Friday, June 27, 2008
When I imagined Africa, I conjured up National Geographic-type safari pictures in my mind. Gulu has been different- roads, dust, shacks, bright colors, bore holes and people everywhere. However, Sunday, I was in those pictures. We walked through tall grass where I imagined lions could be lurking (they weren’t). Our excursion was about an hour from Gulu to an old slave fort where, like everything else in this place, horror exists side by side with incredible beauty. A rocky outcrop of a mountain was a half-hour’s walk away, so six of us fought our way through a semi-path of tall grasses in order to reach the base of a granite mound. Kids were playing on the top, and yelled down to us the best way to climb up. The elevation rise was quick, and I was out-of-breath, but the view that overlooked miles and miles of fertile green land in every direction was spectacular. The children laughed at us as we spoke and sang and played with them, (We tried to jump in unison in the attached picture); some of our group wanted to keep climbing up, but the rest of us waited in the grasses at the top with the incredible view at our feet. We returned to the fort in the late afternoon with sounds of birds and bugs in the grass, we ate a picnic, then had a tour of the fort. There are still axe marks in the rocks where people were beheaded; and we were shown the rock ledge where those who were deemed not worthy of being slaves (too infirm or weak) were shot by firing squad, then conveniently thrown off the ledge. It was chilling to stand in the very same spot where such atrocities happened. In 1872, Samuel Baker, (the same man for whom my school is named) a British explorer, learned of the fort, recruited 400 British soldiers, and ended the trade there by overrunning the Arabian traders. Ugandans actually memorialize the spot as much for the rescue as for the atrocities. When we questioned whether it was appropriate to have a picnic on the grounds of such a horrible place, Aleki said “ I don’t understand this obsession of the Americans with slavery. There were slaves, but there was an end to the slavery.) His statement seems indicative of the message we hear over and over- the answer is not to avenge the deaths of the people who have died, or even, to “demand justice” as most of us in the Western world would beg for. Instead, it is the desire to forgive, to move on, to reconcile, and live in peace.
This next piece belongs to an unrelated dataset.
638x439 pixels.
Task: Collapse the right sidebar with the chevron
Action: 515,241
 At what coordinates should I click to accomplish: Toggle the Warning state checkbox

Everyday in the staff room at school, when anyone enters, he or she greets every single person in the room. I am used to the usual greetings, but there was a new one (for me) yesterday. Translated it means, “Thank-you for waking up.” This is said with a broad smile, and it is sincere. Again, the capacity to be gracious, kind, warm, and friendly in the midst of this desperate pain and this horrific suffering never ceases to overwhelm me. Yesterday, when I was in the back of my classroom, I noticed at least five horrible scars on the backs of the heads of my students. Yet they smile shyly with warm appreciation …poverty, death, survival walk right alongside joy, singing, hope and kindness.